Sono sinonimi e binomi obsoleti i termini: Agaricus bombycinus Schaeff. e Volvaria bombycina (Pers.).

Etimologia –
Il termine Volvariella è il diminutivo del genere Volvaria che a sua volta proviene da volva guaina, involucro (variante di vúlva vulva): per la presenza della volva che avvolge il piede del gambo. L’epiteto specifico bombycina viene da bombyx baco da seta: per la presenza delle ornamentazioni setacee sul cappello.

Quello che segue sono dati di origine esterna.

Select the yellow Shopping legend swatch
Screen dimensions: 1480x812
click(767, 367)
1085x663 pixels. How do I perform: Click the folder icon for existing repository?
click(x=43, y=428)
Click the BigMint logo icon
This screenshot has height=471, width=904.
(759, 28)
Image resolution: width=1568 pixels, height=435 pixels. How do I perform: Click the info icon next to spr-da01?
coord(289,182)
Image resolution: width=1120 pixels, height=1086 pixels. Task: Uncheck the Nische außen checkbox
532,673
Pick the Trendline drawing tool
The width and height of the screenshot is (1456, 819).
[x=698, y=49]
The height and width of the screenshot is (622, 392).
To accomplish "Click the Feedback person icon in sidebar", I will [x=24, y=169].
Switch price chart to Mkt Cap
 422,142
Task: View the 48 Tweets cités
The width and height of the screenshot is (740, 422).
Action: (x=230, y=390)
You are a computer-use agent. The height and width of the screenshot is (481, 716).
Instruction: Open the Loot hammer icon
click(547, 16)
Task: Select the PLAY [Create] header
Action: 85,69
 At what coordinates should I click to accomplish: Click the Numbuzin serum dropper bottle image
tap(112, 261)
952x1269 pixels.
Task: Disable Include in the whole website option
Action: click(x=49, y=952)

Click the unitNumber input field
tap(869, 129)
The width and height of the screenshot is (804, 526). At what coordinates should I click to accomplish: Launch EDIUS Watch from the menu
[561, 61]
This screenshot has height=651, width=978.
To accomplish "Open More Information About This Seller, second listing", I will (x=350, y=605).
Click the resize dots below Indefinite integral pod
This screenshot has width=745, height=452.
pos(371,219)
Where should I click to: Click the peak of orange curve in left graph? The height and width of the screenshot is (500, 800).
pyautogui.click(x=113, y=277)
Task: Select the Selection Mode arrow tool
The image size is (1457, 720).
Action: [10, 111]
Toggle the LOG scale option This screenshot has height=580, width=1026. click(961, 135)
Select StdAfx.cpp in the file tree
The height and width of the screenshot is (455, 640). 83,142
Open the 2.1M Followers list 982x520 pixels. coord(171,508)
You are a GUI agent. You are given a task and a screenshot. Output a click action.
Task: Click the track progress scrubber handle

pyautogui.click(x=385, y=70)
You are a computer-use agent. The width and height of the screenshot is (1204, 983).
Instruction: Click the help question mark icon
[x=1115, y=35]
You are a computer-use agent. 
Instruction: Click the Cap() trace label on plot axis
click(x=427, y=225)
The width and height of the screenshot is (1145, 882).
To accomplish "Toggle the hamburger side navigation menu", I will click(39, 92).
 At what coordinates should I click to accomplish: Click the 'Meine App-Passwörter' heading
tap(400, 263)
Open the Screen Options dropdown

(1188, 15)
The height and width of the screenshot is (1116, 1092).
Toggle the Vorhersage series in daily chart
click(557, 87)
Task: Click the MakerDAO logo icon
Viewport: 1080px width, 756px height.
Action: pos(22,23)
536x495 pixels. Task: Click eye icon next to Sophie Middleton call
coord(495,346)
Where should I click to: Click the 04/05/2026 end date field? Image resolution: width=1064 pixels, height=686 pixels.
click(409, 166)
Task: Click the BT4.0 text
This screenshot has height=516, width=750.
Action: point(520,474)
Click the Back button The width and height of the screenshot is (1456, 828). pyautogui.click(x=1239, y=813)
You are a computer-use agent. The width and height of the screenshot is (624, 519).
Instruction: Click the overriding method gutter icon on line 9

Distribuzione Geografica ed Habitat –
La Volvariella bombycina è un fungo alquanto raro che fruttifica da saprofita su parti morte del legno di latifoglie in decomposizione. È una specie da salvaguardare che cresce nel periodo tra l’estate e l’autunno.

Riconoscimento –
Questo fungo si riconosce per avere un cappello, generalmente umbonato, di forma da ovoidale a convesso di 5 – 20 cm di diametro, di colore bianco, poi ocraceo, ricoperto di fibrille e squame più scure.
Il gambo è bianco e liscio di 7-10 x 0,5-2 cm, slanciato, robusto, carnoso, con la base del piede bulbosa.
Le lamelle sono fitte, libere al gambo, di colore da biancastre a rosee e poi brunastre.
La volva è ampia, alta e brunastra.
La carne è alquanto tenera e bianca, con odore leggero di rape, a volte spermatico, gradevole e sapore gradevole, contrariamente ad altre specie dello stesso genere.
Al microscopio si notano delle spore di colore rosa-ocracee in massa, ellittiche, lisce, di 7-10 x 5-6 µm.

Coltivazione –
La Volvariella bombycina non è un fungo coltivato.

Usi e Tradizioni –
Questo fungo, nonostante sia una specie un po’ rara, in alcune zone d’Italia è reperibile senza grandi difficoltà; pur tuttavia se ne sconsiglia la raccolta.
La Volvariella bombycina è di discreta commestibilità previa cottura; consigliabile consumarla nel misto. È invece di sospetta tossicità se consumata cruda o poco cotta.
Sicuramente è una delle specie più belle e rappresentative del regno dei funghi.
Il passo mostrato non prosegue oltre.